Let’s say that you run a set play in a game that delivers a basket exactly like you planned it.
What’s the temptation?
There’s a voice that says, “We can do that EVERY TIME down the floor – with every possession. (This is the same voice that speaks to you after you make a great shot in golf. It says, “Yes! You can do that EVERY TIME you swing the golf club!)
So you spend 80% of your practice time working on a collection of these marvelously engineered set plays. Here’s the rub: As good as they are, and no matter how well you practice them, they’ll probably only account for about 20% of your scoring.
If you’re a Read & React coach, these set plays may be destroying the habits of the Read & React that account for 80% of your points! Also, how much more point production would you have if you used that “set play” practice time to grease the wheels of the Read & React?

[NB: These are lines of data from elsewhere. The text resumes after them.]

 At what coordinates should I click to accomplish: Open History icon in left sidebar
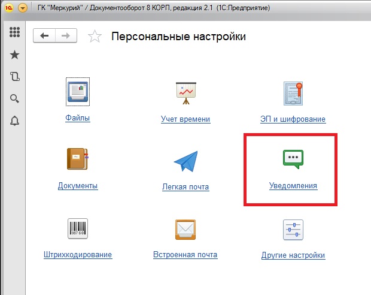(x=15, y=77)
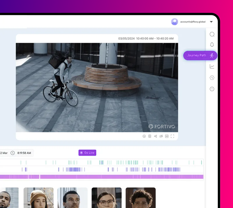Click the alert info icon in sidebar
Screen dimensions: 233x208
212,89
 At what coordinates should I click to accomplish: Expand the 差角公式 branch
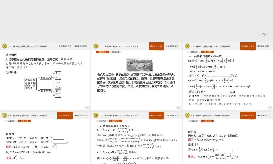coord(46,91)
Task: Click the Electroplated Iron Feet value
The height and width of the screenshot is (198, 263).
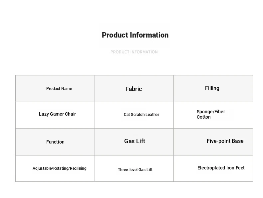Action: click(x=221, y=168)
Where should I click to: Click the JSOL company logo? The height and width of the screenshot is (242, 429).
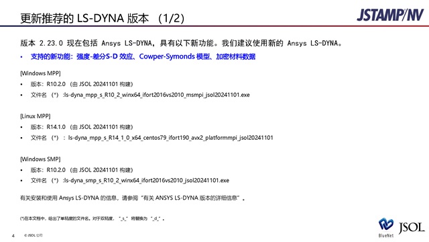point(411,228)
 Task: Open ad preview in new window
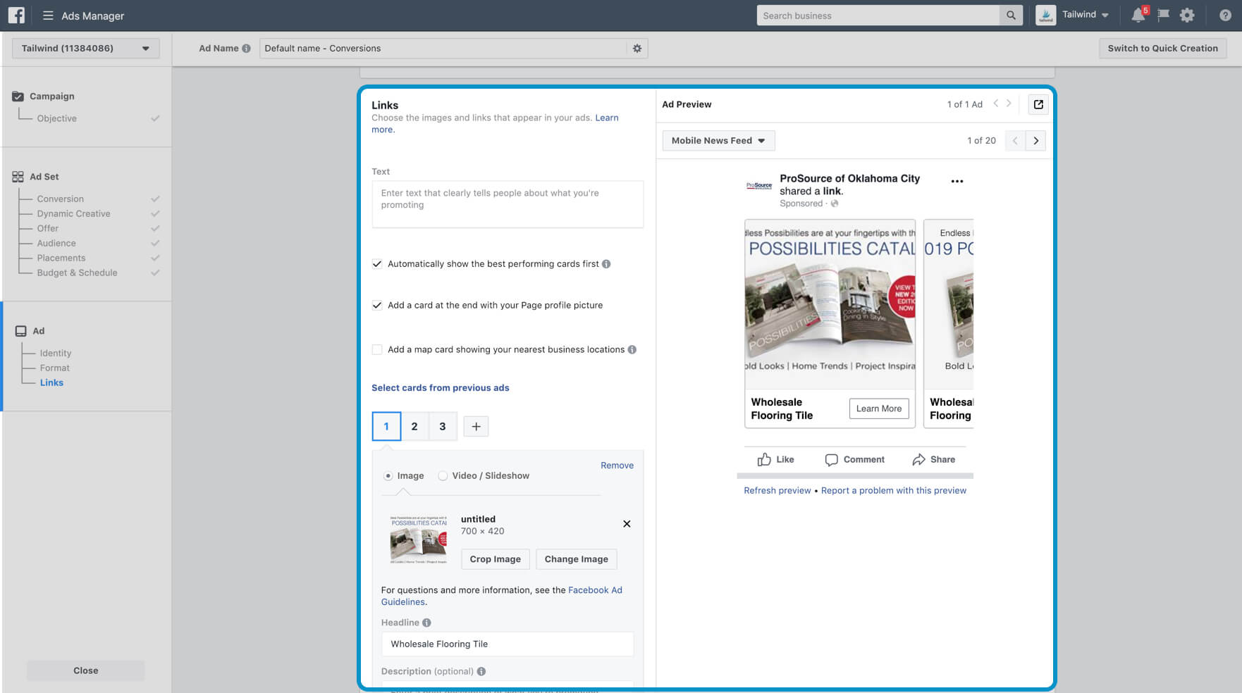[1038, 104]
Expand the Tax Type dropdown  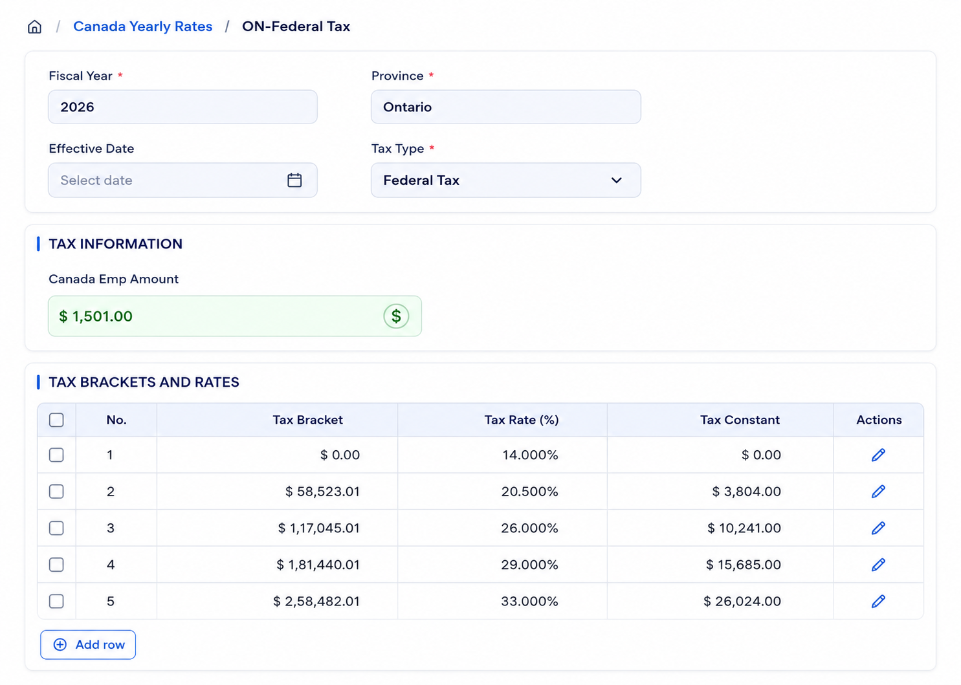(x=506, y=180)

One solution for this problem is to use Quick Hitters (from my Read & React Quick Hitters DVD) that are constructed of only Read & React actions. In this manner, your players are never breaking the reaction habits that you’ve been drilling since Day 1.
Another solution is to use your set play only at very special times. Put 80% of your practice time into the Read & React and you’ll get most of your point production without calling a set play. Then, when the defense least expects it and when you need it the most, you call your set play. Perhaps it’s after a time-out. Perhaps a hot hand has hit two 3-pointers in a row and if they hit a third one, it will change the momentum. Then by all means, use the set play!
Your players must see the set play as the exception and not the rule; the cherry on top of the dessert, not your meat and potatoes!